*** EXTRACTED MATERIAL ***
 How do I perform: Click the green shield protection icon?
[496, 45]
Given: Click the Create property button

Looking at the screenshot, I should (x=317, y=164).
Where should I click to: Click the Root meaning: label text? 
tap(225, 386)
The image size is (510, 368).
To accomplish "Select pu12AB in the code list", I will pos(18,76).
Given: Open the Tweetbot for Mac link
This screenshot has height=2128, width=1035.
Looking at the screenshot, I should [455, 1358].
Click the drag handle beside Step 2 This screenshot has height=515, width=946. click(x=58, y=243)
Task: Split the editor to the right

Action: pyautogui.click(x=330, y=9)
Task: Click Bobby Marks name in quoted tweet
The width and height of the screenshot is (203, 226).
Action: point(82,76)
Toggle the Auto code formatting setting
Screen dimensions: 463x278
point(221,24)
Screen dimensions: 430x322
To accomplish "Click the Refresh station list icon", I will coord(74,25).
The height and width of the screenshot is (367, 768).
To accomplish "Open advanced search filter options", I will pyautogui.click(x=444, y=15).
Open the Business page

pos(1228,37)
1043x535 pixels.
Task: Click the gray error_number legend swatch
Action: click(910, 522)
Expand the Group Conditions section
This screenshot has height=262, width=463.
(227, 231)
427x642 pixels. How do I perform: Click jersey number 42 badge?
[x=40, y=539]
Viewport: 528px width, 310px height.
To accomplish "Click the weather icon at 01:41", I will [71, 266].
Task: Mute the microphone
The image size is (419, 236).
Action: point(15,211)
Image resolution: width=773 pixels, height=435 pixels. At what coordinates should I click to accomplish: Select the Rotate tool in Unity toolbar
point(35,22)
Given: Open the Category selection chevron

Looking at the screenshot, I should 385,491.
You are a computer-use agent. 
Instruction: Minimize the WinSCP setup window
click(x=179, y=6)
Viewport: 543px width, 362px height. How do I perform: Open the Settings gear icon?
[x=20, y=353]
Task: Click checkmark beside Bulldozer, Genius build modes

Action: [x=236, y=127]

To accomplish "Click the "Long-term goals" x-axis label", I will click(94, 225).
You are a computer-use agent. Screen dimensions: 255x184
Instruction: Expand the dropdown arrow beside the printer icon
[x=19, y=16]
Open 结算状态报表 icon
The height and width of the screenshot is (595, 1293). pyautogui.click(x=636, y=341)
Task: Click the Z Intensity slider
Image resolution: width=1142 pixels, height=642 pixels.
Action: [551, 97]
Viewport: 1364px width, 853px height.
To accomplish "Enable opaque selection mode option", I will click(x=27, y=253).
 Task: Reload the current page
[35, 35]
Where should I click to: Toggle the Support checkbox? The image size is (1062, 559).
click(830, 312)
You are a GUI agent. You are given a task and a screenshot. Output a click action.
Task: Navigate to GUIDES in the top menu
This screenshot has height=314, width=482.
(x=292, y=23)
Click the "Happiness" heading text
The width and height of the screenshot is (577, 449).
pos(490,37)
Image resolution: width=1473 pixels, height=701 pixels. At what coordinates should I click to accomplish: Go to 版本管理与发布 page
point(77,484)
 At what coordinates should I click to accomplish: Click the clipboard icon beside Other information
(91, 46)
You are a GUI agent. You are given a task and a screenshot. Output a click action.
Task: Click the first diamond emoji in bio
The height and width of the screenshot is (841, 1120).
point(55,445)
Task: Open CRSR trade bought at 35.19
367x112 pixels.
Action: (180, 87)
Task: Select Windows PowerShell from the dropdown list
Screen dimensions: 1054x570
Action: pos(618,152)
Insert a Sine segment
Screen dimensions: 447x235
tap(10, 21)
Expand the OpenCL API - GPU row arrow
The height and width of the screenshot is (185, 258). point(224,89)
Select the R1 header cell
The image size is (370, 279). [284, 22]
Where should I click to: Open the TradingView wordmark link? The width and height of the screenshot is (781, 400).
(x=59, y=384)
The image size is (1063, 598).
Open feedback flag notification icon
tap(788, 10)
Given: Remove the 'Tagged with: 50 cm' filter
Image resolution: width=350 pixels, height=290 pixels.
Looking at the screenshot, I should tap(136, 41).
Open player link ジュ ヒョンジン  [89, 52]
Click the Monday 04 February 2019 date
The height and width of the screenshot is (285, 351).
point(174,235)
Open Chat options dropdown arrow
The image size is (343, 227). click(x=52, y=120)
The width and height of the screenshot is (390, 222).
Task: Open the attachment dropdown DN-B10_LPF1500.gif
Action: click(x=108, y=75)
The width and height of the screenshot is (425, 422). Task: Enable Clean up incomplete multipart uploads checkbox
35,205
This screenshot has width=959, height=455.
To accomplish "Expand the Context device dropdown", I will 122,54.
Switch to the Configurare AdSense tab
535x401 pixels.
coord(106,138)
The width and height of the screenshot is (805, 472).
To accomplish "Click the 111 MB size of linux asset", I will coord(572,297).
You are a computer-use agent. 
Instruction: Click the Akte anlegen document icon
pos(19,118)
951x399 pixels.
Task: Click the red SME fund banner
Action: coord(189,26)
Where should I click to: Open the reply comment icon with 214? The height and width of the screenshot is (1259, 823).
***
= AIM OF THE EXERCISE =
Set aside each line above that includes the string "list" and report it.

= ANSWER TO THE PROBLEM =
To accomplish "Select pu12AB in the code list", I will pos(18,76).
To accomplish "Click the Refresh station list icon", I will coord(74,25).
Task: Select Windows PowerShell from the dropdown list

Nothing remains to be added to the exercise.